# Document segment
##########

Football for sale: Agents and manager sentenced over corruption scandal

Patrick Sawer
Dax Price,Tommy Wright and Giuseppe ‘Pino’ Pagliara, were found guilty of soliciting and accepting bribes in order to gain influence in the selection, management and ownership of players - Jeff Gilbert

Two players’ agents and a senior club football manager have been given suspended sentences totalling four-and-a-half years for their part in a football corruption scandal which shocked the game.

The three had been convicted of bribery charges last month, following an investigation by The Daily Telegraph exposing their activities.

Giuseppe ‘Pino’ Pagliara, Dax Price and Tommy Wright were found guilty of soliciting and accepting bribes in order to gain influence in the selection, management and ownership of players.

Pagliara, 64, of Bury, Greater Manchester, was handed a two year suspended sentence at Southwark Crown Court for two counts of paying and facilitating a bribe.

His business partner Price, 48, of Sittingbourne, Kent, was given an 18-month suspended sentence, also for two counts of paying and facilitating a bribe.

Tommy Wright, 53, the former assistant manager of Barnsley FC, was handed a 12-month suspended sentence for two counts of accepting a bribe.

##########

# Dataset records
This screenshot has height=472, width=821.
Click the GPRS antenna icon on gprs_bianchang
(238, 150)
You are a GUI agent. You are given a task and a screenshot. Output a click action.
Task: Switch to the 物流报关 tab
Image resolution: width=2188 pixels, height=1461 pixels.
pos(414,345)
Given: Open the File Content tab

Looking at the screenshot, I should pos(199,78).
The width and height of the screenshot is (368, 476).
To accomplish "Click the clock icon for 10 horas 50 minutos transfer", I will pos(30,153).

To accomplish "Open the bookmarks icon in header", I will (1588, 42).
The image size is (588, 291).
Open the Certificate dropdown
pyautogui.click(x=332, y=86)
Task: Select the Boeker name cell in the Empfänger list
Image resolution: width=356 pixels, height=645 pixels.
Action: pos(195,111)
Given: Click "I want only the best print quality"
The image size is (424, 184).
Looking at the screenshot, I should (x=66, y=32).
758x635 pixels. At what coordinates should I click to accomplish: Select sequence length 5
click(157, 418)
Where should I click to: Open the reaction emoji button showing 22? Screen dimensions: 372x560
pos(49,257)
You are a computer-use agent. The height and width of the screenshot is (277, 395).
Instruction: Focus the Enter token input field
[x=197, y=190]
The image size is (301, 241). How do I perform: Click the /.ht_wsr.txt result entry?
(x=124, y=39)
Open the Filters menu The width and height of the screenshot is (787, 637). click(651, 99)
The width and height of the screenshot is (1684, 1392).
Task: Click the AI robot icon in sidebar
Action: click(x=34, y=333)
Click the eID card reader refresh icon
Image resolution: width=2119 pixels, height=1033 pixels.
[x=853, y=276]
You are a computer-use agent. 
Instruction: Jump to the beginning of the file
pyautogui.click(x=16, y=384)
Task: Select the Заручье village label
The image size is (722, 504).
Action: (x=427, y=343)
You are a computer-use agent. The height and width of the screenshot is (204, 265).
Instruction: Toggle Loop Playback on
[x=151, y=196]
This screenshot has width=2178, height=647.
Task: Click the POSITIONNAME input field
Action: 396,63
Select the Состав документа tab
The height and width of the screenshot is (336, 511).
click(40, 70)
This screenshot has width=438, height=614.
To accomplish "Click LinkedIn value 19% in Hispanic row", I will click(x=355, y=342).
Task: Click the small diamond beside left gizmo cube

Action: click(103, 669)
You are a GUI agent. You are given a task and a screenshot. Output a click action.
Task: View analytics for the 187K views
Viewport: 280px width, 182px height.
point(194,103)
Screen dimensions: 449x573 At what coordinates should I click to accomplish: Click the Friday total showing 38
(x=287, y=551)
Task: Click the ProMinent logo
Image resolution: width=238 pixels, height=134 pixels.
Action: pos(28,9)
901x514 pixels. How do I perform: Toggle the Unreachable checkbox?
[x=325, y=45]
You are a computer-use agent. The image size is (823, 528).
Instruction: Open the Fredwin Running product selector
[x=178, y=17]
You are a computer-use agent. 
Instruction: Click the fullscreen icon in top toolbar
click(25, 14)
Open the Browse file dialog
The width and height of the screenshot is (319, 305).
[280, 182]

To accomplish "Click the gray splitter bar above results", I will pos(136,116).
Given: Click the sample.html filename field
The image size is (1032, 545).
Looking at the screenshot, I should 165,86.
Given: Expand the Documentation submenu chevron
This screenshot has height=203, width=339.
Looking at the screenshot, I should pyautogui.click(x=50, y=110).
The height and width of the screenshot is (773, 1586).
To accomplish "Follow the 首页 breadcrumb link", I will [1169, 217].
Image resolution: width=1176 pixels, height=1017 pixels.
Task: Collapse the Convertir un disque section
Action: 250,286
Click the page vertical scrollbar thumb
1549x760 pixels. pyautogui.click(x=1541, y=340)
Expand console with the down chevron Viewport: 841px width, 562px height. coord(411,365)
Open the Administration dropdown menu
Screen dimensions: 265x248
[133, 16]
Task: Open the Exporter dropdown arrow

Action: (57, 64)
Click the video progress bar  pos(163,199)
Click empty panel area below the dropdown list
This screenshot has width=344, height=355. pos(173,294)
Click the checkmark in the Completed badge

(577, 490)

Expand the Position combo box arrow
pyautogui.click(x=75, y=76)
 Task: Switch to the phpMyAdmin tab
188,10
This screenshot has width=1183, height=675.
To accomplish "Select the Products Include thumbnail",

##########

# Objectives
**a)** From the article on the football corruption sentencing, list each person who was given a suspended sentence and the length of that sentence.
**b)** Rewrite the entries from the line with "Task: Switch to the phpMyAdmin tab" through the end of the entries as a numbered list, leaving out any blank lines.

# Answers to the exercises
**a)**
- Giuseppe ‘Pino’ Pagliara: two years
- Dax Price: 18 months
- Tommy Wright: 12 months

**b)**
1.  Task: Switch to the phpMyAdmin tab
2. 188,10
3. This screenshot has width=1183, height=675.
4. To accomplish "Select the Products Include thumbnail",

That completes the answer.